→ Records for processing:
= = = = = = =

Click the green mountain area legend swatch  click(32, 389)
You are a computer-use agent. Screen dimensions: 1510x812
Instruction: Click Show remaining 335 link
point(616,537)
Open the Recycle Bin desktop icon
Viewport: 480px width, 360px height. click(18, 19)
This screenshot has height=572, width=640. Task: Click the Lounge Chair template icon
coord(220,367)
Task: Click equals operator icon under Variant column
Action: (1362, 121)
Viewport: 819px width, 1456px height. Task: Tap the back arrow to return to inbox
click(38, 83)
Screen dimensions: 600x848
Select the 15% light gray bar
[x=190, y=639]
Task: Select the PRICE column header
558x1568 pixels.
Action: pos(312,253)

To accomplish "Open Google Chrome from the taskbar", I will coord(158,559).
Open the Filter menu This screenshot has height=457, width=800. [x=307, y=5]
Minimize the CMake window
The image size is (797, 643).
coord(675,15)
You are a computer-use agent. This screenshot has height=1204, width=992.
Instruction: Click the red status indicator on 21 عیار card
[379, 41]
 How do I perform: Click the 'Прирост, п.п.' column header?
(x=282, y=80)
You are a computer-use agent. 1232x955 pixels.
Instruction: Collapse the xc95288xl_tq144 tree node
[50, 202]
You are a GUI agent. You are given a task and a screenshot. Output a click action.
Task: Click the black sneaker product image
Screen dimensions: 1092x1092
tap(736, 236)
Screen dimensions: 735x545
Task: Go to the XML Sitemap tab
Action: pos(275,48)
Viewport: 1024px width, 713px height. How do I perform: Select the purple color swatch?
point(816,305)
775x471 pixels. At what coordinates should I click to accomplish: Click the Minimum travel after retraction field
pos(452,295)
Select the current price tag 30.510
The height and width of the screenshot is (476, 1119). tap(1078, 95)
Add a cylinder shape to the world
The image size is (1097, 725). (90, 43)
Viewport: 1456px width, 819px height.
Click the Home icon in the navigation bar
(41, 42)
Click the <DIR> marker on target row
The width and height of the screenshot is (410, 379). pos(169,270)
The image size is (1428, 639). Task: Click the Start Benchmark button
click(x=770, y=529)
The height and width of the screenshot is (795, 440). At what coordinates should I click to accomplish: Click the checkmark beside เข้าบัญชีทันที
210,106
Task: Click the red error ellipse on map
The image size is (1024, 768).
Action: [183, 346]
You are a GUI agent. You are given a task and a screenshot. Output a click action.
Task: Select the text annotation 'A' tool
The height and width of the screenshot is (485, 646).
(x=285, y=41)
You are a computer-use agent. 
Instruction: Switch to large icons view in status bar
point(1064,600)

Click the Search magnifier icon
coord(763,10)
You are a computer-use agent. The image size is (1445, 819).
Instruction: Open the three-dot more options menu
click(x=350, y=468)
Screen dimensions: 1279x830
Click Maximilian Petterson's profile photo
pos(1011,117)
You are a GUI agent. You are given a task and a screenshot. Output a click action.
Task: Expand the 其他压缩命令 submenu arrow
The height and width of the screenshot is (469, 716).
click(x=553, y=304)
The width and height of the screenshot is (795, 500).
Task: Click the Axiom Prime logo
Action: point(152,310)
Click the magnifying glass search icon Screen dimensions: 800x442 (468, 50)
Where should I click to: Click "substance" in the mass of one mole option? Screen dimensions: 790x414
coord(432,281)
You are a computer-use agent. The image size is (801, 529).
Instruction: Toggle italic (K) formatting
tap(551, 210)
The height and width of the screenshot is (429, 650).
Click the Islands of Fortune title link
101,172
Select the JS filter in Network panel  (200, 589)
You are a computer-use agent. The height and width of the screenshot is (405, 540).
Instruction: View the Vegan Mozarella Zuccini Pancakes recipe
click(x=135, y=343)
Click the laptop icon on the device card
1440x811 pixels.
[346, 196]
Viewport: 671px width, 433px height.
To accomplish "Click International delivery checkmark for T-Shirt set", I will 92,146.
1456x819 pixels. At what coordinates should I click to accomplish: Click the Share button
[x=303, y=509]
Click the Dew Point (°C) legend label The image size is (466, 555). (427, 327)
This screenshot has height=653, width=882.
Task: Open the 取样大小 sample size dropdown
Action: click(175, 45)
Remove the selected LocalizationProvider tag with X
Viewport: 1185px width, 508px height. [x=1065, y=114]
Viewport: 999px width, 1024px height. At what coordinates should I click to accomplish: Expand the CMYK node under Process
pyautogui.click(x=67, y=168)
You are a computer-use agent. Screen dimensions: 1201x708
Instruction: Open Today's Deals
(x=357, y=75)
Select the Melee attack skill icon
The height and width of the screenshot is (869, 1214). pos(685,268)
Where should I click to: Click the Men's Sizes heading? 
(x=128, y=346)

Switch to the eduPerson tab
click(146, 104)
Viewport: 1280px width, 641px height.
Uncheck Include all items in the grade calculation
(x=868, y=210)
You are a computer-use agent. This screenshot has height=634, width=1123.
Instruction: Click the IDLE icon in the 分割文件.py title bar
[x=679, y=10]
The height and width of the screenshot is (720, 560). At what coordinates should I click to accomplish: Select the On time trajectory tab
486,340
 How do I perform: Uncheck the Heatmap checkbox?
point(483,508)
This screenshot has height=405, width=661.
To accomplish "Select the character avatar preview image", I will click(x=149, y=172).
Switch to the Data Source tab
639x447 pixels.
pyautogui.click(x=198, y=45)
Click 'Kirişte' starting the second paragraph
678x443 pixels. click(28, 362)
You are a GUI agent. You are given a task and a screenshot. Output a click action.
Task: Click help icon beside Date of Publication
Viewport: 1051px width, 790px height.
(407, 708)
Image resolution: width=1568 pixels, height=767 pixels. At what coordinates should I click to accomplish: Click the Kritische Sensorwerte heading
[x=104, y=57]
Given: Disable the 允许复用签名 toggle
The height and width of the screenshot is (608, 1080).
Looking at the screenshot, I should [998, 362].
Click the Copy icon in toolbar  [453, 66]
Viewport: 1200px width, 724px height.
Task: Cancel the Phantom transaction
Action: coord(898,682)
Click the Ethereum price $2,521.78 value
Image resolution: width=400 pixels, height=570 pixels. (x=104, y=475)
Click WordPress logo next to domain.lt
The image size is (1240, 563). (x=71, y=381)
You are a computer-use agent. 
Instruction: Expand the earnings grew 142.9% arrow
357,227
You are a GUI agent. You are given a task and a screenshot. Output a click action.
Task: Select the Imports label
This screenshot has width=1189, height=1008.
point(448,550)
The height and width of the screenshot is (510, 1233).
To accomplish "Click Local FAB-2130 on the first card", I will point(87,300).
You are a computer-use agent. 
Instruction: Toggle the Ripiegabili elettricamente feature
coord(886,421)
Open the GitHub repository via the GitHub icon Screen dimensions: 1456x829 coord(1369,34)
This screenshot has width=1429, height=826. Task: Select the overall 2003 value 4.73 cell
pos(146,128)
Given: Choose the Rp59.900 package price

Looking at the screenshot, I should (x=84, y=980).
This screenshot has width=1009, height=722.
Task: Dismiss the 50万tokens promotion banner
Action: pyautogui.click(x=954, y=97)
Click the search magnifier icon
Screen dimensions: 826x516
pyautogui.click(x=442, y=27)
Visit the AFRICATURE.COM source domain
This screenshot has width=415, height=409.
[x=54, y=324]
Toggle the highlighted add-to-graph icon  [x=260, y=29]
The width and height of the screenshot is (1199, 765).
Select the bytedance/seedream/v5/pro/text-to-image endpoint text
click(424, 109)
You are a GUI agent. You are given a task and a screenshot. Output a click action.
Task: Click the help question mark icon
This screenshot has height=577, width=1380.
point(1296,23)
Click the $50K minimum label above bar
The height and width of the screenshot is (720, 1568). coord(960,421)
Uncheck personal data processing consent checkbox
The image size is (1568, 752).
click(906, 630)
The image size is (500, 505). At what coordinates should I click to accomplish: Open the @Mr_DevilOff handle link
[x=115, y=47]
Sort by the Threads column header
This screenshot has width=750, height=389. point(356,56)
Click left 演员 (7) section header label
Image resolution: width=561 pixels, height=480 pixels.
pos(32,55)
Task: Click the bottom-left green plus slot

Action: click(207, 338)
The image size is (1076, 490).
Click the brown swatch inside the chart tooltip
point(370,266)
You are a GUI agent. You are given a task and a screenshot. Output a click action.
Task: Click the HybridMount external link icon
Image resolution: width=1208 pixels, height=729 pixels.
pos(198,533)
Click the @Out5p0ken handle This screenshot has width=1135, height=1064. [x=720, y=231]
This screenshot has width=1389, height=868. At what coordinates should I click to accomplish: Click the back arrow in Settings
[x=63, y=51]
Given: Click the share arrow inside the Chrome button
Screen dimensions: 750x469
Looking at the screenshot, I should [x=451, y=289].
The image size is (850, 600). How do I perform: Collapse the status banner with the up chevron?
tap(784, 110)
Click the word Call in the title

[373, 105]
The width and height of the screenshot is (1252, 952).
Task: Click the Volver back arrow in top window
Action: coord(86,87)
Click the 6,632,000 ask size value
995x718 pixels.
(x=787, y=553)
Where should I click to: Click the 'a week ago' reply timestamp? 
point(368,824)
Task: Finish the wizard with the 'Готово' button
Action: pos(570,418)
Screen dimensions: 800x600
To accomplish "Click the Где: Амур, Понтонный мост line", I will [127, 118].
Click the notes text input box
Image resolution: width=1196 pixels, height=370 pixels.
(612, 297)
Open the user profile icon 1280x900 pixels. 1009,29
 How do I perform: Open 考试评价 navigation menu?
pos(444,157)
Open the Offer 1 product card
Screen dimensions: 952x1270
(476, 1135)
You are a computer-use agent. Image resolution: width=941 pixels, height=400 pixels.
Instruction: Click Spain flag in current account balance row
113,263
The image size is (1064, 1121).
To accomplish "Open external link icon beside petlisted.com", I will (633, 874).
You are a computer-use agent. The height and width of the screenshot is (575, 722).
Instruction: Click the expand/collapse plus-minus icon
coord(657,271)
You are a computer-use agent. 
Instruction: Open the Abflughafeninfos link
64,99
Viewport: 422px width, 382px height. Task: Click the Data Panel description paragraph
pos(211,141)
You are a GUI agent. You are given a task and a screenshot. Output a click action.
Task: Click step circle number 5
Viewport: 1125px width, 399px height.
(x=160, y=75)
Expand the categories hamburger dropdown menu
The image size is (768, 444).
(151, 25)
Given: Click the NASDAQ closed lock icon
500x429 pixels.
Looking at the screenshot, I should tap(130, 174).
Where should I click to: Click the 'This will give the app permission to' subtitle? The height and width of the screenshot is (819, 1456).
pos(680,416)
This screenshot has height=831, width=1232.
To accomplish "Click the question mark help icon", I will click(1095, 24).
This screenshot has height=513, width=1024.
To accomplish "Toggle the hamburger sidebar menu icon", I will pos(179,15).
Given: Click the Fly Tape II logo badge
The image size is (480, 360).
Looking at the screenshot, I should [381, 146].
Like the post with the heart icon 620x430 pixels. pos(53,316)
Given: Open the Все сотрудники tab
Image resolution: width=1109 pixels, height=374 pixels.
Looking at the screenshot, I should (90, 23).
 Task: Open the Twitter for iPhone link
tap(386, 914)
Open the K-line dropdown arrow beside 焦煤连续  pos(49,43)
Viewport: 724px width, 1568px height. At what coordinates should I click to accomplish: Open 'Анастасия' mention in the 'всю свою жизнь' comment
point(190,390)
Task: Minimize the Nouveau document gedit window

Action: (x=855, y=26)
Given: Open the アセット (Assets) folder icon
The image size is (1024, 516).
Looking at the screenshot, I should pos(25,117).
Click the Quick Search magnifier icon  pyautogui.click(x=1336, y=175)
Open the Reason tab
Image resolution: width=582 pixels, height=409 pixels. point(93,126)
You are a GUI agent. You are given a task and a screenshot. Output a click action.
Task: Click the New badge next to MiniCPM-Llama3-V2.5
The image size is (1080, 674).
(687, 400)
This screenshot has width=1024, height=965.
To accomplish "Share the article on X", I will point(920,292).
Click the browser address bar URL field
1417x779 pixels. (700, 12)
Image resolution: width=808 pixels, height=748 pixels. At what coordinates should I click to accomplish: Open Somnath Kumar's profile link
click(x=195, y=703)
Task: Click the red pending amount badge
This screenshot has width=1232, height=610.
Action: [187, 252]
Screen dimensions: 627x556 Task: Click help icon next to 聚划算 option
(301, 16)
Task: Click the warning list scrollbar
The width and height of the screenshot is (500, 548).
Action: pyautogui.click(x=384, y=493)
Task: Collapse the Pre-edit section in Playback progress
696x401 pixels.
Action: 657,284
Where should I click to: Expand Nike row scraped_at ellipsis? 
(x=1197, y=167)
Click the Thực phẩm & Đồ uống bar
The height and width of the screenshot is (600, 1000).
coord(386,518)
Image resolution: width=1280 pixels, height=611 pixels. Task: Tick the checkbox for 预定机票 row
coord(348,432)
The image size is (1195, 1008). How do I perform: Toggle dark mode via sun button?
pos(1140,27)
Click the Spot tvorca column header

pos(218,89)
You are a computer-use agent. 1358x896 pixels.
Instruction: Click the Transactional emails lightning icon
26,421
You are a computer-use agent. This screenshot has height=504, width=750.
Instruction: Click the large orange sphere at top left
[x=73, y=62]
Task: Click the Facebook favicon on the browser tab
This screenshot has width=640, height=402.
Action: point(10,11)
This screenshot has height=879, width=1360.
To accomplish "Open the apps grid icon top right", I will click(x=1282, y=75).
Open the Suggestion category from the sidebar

= = = = = = =

→ Exercise:
If a line in the data above holds the string "external", report that line.

→ Expected output:
Task: Click the HybridMount external link icon
To accomplish "Open external link icon beside petlisted.com", I will (633, 874).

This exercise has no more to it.